Medina Haram Piazza Shading Umbrellas or Al-Masjid An-Nabawi Umbrellas are convertible umbrellas erected at the piazza of Al-Masjid an-Nabawi in Medina, Saudi Arabia. The shade of the umbrella is spread in the four corners, and the area covered by the shade extends to 143,000 square meters. These umbrellas are aimed to protect worshipers from the heat of the sun during prayer, as well as from the risk of slipping and falling in the event of rain. Similar structures are built at the square of the mosques worldwide. At Al-Masjid An-Nabawi, there are a total of 250 umbrellas.

Project
The concept was originally created by the King Abdullah bin Abdul Aziz, who ordered the construction of umbrellas for the squares of the mosque, which was overseen by the Custodian of the Two Holy Mosques. The project was completed in August 2010, which initially included the construction of 182 umbrellas aligning the pillars of the mosques at the square, and later 68 umbrellas were added in the eastern square, totaling 250 umbrellas. The project cost was 4.7 billion riyals.

#### Required actions
**1.** Reproduce word for word the part of the passage on the Medina mosque umbrellas starting at "Medina Haram Piazza" and ending at "of 250 umbrellas.".
**2.** According to the passage on the Medina mosque umbrellas, how much did the umbrella project cost?
**3.** Write a continuation of the passage on the Medina mosque umbrellas, picking up after its final sentence.

#### Supplied information
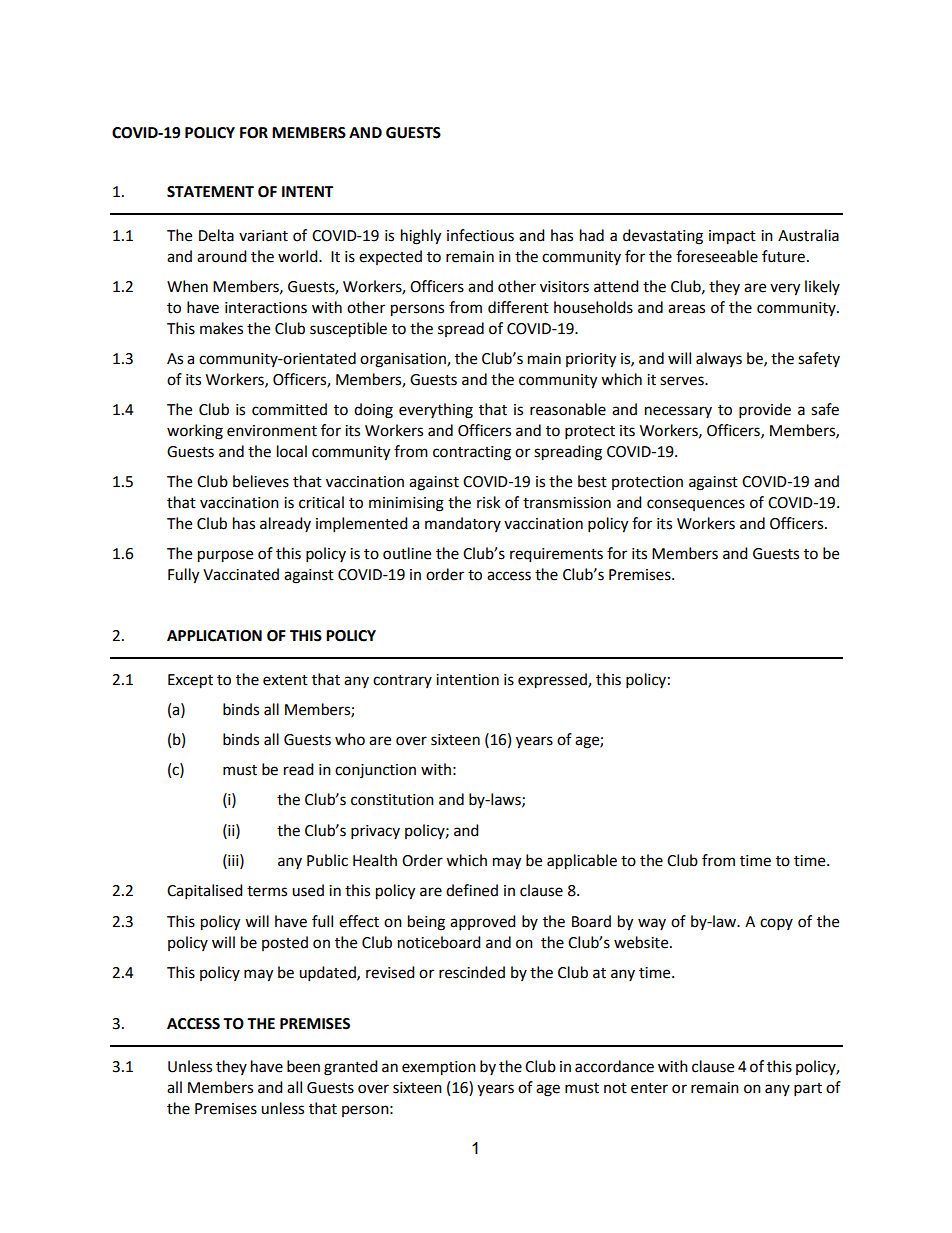  What do you see at coordinates (402, 681) in the document?
I see `contrary` at bounding box center [402, 681].
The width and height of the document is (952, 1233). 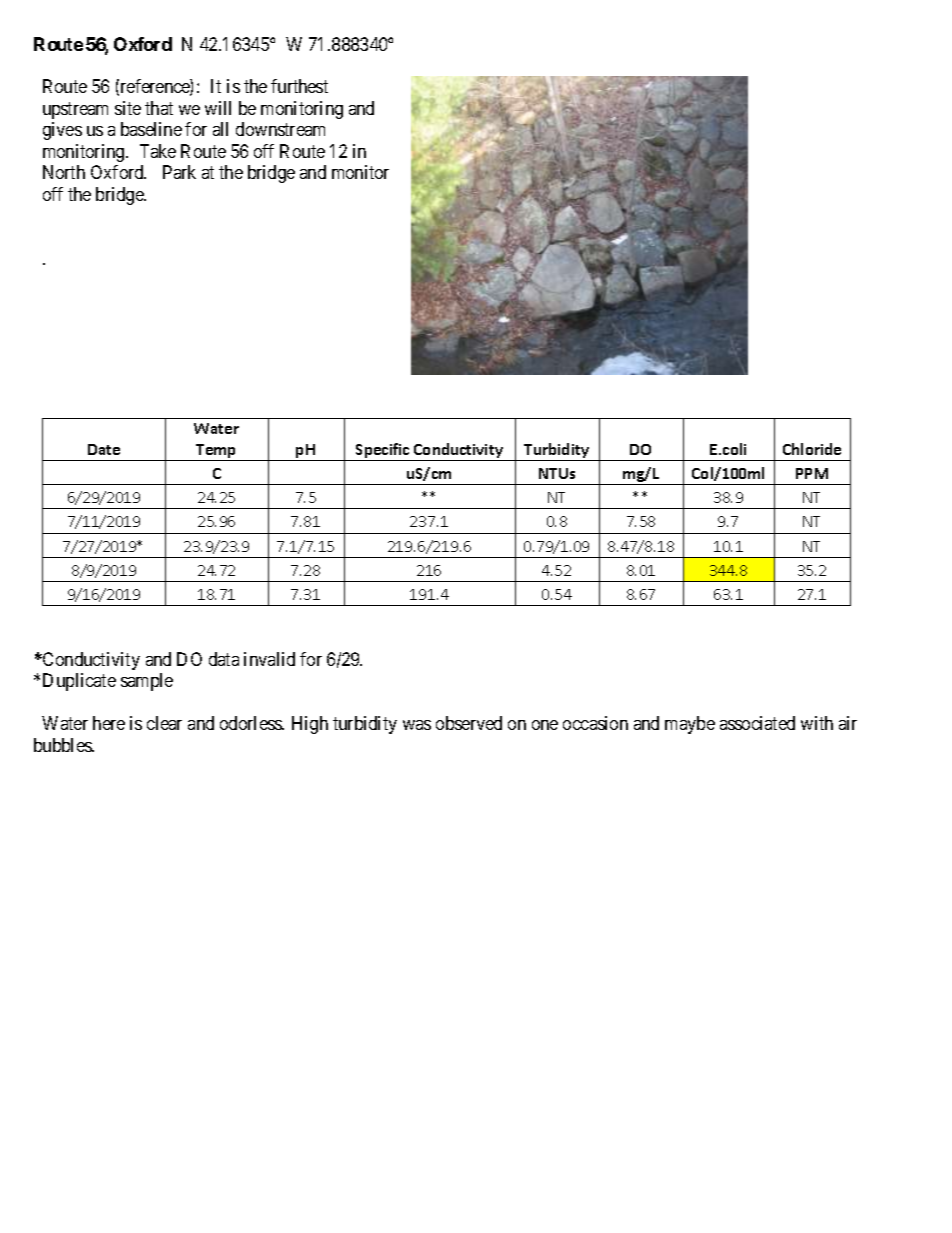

#### Outputs in order
**1.**
Medina Haram Piazza Shading Umbrellas or Al-Masjid An-Nabawi Umbrellas are convertible umbrellas erected at the piazza of Al-Masjid an-Nabawi in Medina, Saudi Arabia. The shade of the umbrella is spread in the four corners, and the area covered by the shade extends to 143,000 square meters. These umbrellas are aimed to protect worshipers from the heat of the sun during prayer, as well as from the risk of slipping and falling in the event of rain. Similar structures are built at the square of the mosques worldwide. At Al-Masjid An-Nabawi, there are a total of 250 umbrellas.

**2.** 4.7 billion riyals.

**3.**
Design
The Saudi Binladin Group has contracted the project's structural planning with the German architectural company SL Rasch GmbH Special and Lightweight Structures led by Mahmoud Bodo Rasch, who is credited for many architectural projects in the Middle East. From the beginning of the planning, the PTFE fabric was needed to meet the exceptional requirements, as any other fabric does not provide full protection from ultraviolet. The fabric is characterized by high tensile strength, wind strength, and its elasticity, chromatic stability, fire resistance, effective shading and suitable light penetration. The highly durable PTFE white fabric was developed by SEFAR Architecture specifically for the project. The shade is painted in white color due to the intensity of light, and because strong permeability can dazzle people under the umbrella, a sandy texture was chosen instead. In addition, the underside of the umbrellas was decorated with oriental motifs made of blue PTFE stripes.

Use of Advanced Composites 
Each single open umbrella structure of 25 x 25 metre spans an area of 625m2. As the components for each umbrella are so large and also have to withstand potentially extreme climatic conditions, the cladding needed to be made from advanced composites. Premier Composite Technologies LLC was commissioned to build and install the mosaic tiled, external claddings for all 250 units of foldable umbrellas. The arm claddings and cladding attachments were built from a lightweight composite sandwich structure of glass fibre epoxy resin laminate, providing high torsional stiffness. They were then fixed to the flexible umbrella arm systems. When closed, the arms cover the membrane while additional claddings on top of the arms form a prismatic casing to protect the folded Teflon membrane.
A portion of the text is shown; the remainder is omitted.